__HOW TO COMPLETE THIS TASK__
In the entries below, find every line with the string "will" and copy it.

--- START ---

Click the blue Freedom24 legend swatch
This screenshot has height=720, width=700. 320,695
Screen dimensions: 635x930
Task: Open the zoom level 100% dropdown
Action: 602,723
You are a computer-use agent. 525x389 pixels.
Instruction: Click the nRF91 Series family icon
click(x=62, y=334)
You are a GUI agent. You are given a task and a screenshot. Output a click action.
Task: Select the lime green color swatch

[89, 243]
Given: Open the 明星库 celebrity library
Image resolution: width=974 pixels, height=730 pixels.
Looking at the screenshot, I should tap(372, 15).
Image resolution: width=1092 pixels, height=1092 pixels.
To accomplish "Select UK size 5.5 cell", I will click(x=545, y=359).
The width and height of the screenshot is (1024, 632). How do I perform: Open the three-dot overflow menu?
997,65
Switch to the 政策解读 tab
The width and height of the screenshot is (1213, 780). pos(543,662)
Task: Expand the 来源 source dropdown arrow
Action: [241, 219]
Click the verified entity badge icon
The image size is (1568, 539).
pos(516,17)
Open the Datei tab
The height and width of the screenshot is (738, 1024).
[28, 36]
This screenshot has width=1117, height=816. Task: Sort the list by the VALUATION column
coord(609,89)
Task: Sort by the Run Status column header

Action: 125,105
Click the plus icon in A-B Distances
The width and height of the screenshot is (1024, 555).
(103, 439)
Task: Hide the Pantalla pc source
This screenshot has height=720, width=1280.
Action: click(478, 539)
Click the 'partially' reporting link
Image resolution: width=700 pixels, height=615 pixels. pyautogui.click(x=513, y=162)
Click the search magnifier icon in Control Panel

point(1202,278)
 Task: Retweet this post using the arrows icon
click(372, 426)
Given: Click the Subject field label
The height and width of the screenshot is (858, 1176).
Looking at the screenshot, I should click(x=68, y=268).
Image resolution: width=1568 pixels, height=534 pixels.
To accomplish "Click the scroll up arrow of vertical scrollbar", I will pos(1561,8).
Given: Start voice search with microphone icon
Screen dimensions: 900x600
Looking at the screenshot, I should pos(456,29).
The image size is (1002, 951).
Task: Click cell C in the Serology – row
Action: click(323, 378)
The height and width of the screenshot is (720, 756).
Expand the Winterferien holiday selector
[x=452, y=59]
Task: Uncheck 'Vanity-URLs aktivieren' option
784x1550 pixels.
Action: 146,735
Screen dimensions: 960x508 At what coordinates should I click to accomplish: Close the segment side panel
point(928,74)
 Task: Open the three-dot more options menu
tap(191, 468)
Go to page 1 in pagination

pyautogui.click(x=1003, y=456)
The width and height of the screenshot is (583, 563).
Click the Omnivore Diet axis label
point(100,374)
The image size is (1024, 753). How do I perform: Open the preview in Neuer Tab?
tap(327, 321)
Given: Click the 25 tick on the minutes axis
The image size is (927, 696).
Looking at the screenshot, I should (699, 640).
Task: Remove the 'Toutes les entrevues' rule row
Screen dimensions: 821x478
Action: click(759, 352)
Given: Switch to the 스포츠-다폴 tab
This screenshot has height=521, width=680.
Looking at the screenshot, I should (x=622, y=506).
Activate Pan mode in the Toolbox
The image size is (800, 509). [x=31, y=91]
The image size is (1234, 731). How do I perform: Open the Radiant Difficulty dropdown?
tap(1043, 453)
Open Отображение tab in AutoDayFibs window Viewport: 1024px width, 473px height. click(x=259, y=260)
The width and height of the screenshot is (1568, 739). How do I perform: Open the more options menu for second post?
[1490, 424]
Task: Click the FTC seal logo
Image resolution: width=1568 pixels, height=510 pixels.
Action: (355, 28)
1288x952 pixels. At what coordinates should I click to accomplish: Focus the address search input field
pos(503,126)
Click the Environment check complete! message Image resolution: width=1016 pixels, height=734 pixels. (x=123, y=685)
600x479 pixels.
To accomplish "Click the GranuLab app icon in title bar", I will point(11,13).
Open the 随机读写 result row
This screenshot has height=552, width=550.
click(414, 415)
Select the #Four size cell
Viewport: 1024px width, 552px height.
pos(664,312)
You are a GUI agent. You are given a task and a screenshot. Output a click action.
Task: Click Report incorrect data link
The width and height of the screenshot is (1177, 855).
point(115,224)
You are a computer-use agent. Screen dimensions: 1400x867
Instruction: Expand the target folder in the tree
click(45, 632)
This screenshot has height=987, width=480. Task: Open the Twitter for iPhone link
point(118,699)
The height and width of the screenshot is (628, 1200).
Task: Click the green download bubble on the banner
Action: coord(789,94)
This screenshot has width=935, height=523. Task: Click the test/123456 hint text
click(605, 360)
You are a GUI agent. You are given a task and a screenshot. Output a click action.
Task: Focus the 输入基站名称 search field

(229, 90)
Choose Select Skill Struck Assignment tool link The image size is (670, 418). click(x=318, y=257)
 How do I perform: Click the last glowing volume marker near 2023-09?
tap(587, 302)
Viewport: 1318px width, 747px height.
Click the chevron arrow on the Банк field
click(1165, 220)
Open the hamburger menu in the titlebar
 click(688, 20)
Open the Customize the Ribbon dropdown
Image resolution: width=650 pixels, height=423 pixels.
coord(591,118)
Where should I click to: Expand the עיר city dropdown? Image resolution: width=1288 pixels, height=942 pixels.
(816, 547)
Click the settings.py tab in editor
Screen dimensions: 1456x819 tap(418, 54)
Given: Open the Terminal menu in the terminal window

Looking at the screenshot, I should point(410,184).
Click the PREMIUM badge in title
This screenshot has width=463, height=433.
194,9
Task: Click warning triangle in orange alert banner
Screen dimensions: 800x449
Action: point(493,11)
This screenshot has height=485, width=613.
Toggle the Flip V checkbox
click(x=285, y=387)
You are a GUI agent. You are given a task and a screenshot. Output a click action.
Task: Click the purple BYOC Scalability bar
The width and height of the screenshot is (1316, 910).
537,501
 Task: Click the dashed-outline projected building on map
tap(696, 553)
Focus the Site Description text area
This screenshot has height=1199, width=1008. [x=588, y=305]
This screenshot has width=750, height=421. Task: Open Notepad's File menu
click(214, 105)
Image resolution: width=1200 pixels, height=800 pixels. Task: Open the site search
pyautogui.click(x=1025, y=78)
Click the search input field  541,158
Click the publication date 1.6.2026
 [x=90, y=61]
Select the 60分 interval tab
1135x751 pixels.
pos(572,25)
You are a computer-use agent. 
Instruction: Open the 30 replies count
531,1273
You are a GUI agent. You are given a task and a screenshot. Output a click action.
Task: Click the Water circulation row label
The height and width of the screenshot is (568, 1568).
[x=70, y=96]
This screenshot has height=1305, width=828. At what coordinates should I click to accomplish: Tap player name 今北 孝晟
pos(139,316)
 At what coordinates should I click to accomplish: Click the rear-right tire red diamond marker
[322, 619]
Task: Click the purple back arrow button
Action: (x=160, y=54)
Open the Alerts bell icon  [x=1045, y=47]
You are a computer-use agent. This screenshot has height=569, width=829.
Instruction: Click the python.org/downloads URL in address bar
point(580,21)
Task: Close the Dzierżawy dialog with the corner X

--- END ---

__EXPECTED OUTPUT__
To accomplish "Select UK size 5.5 cell", I will click(x=545, y=359).
To accomplish "Click the scroll up arrow of vertical scrollbar", I will pos(1561,8).
To accomplish "Click the GranuLab app icon in title bar", I will point(11,13).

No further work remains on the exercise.